Used mermaid for visualization
For the DIMs, I didn't list out all the explicit possible columns. Since it's a dim, it would generally be information related to that given key field. For Facts, I limited the number of possible information to include to the ride logistics piece. There is the option to delve into pricing and enable pricing analysis. I didn't in order to avoid over complicating the model for the case study. In the real world, it would be part of the full extended data model set.
Core Entities:
How to read table info: table_name: description
- column data type | column name | key id | description
Table descriptions: DIM_USER: both drivers and passengers infos.
DIM_LOCATION: : Location sepcific info (origins, destinations, and stops).
DIM_DATE: date related information (day, day of weeks etc).

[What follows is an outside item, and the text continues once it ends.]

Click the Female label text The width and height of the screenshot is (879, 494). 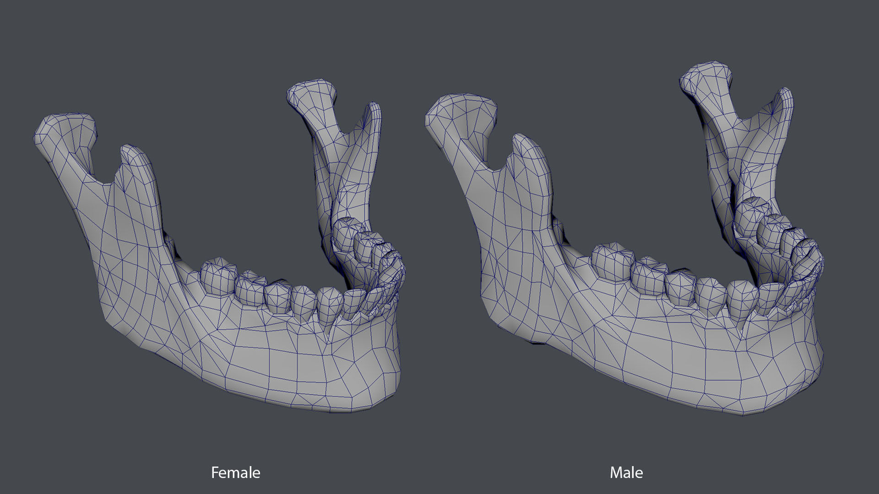click(x=235, y=472)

FACT_TRIP_OFFER: trip from the driver.
- int trip_offer_id PK : unique table ID
- int driver_id FK : join key for dim_users: driver information
- int origin_id FK : join key for dim_location: start location
- int destination_id FK : join key for dim_location: last destination
- datetime departure_date FK : join key for dim_date: datetime set to leave
- int available_seats : number of seats available
- decimal price_per_seat: pricing
- string status: trip status
FACT_TRIP_BOOKING: bookings made by a passenger.
FACT_TRIP_STOP: each stop in a trip including intermediate stops .
Optimization: Dimensions Table:
- Clustering, possible to do geo-local partition by assigning numerical ID groups. e.g Dim_Location (country/region), at a more complex level of clustering (creating frequency bins, how often this location is driven to, offer provided etc, group it into least low, medium, high)
Fact tables:
- partition tables All tables on event date.
- Clustering by. most likely some form of location first, pending usage from analyst.
- Indexing + Sharding when we're working with extremely large tables. (100gb + tables) index turns off at 10gb. Sharding a bit of overhead, but in terms of organization and quick queries, definitely helps. Particularly more important when it isnt date partitioned or hitting parition limits.
Sample Usage Question 1: How many trip offers have been published last month?
SELECT COUNT(*) AS trip_offers_count FROM FACT_TRIP_OFFER AS fo JOIN DIM_DATE d ON fo.departure_date = d.date_id WHERE d.month = MONTH(CURRENT_DATE - INTERVAL 1 MONTH);
Question 2: What country had the highest number of publications last month?
SELECT l.country, COUNT(*) AS trip_offers_count FROM FACT_TRIP_OFFER fo JOIN DIM_DATE d ON fo.departure_date = d.date_id JOIN DIM_LOCATION l ON fo.origin_id = l.location_id WHERE d.month = MONTH(CURRENT_DATE - INTERVAL 1 MONTH) GROUP BY l.country ORDER BY trip_offers_count DESC;